→ **BRIEF**:
What is needed is a verbatim copy of the data, minus the pictures.

→ **ENTRIES SHOWN**:

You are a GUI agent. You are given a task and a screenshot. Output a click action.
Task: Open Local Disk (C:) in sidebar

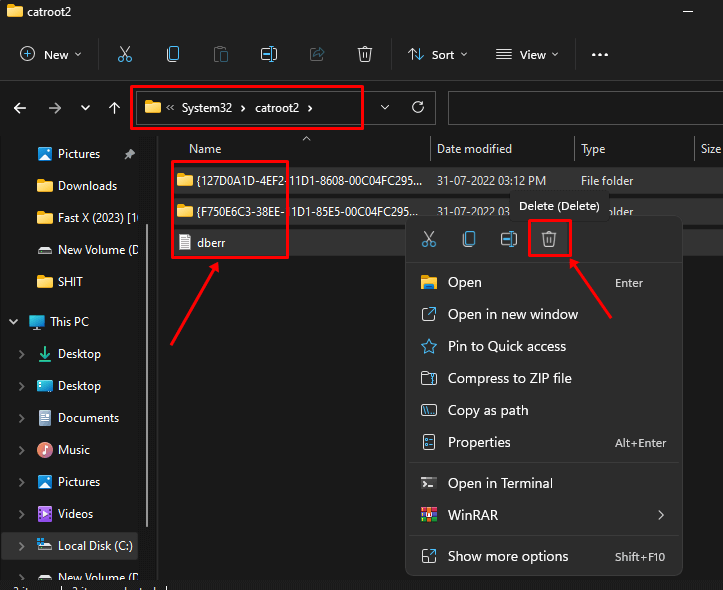pos(93,546)
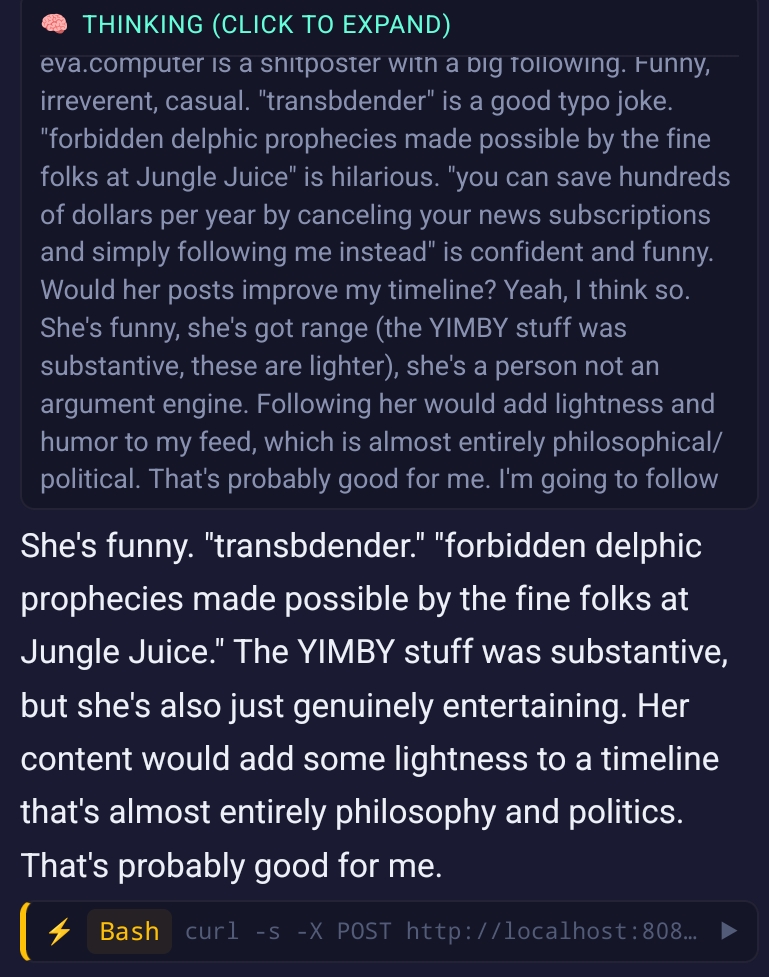This screenshot has width=769, height=977.
Task: Expand the THINKING (CLICK TO EXPAND) header
Action: 266,24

→ **ANSWER TO THIS PROBLEM**:
You are a GUI agent. You are given a task and a screenshot. Output a click action.
Task: Open Local Disk (C:) in sidebar

pos(93,546)
This screenshot has width=769, height=977.
Task: Expand the THINKING (CLICK TO EXPAND) header
Action: 266,24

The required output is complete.